Before Mr You joined OCBC in 2005, he was a senior consultant with an IT consulting firm helping banks to implement their treasury systems.

His wife runs a Kumon educational franchise in Clementi. They have a son, Wayne, 10.

Q: Are you a spender or a saver?

I consider myself a saver. My family saves 40per cent of our combined monthly income, spends 35per cent on our mortgages, 10per cent on insurance and investment, and the remaining 15per cent on miscellaneous expenses.

Q: How much do you charge to your credit cards each month?

I charge around $2,000 each month and pay off the full amount each month. I withdraw $150 a week from the ATM.

Q: What financial planning have you done for yourself?

The bulk of our family's investment, approximately 70per cent, is in properties. The average rental yields we receive from the properties amount to around 10per cent. Our other investments include 5per cent in unit trusts, 5per cent in blue-chip stocks like OCBC and SingTel, 10per cent in life insurance and another 10per cent in endowment funds.

My life cover is about $200,000. I also participated in OCBC Bank's Employee Share Purchase Plan (a savings-based share ownership plan) in 2006 and I managed to make a profit of a few thousand dollars at the end of the two-year period.

Q: Moneywise, what were your growing-up years like?

I grew up in a middle-income family comprising my parents and two younger brothers. From a young age, my mother instilled in us a sense of thrift and how we must spend within our means.
My father owned a provision shop at the void deck of an HDB block in Queenstown and we lived in a three-room flat above it. He had no workers so we kids helped out.

I started doing that when I was seven. It was a lot of work, long hours with low profit margins. My mother is a housewife and also helped my dad out in his shop.

Q: How did you get interested in investing?

My first foray was the purchase of a life insurance plan during my National Service. Having majored in economics at NUS, I developed an interest in equity markets. However, being risk-averse, I am always looking at longer-term investments that are relatively risk-free and stable.

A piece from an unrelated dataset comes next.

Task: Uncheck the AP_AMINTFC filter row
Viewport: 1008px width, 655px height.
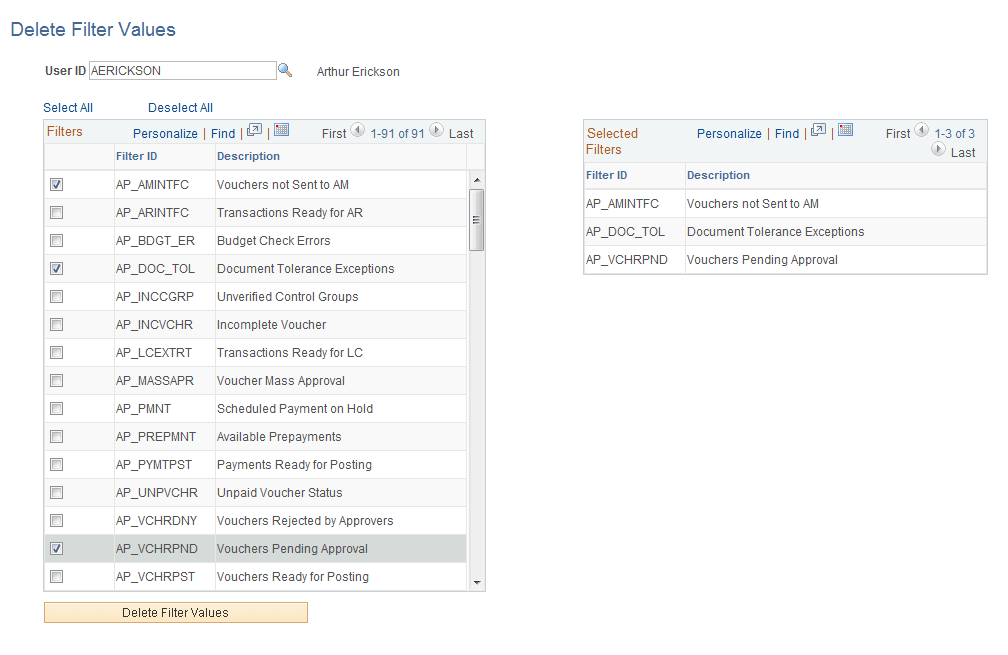Action: tap(57, 184)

Thus, I monitor only blue chips with long-term potential. I have since also moved on to properties, which I feel are safer investments in land-scarce Singapore.

Q: What properties do you own?

In 1998, we bought a two-bedroom, 1,200 sq ft freehold condominium unit near the Canadian International School in Toh Tuck for $500,000. Its rental yield is more than 5per cent a year. We also own a double-storey, 2,300 sq ft terrace house in Hillview, which we bought for around
$1.3million in late 2007.

Q: Home is now....

The terrace house in Hillview.

Q: What's the most extravagant thing you have bought?

The house that we currently live in is by far our most expensive investment.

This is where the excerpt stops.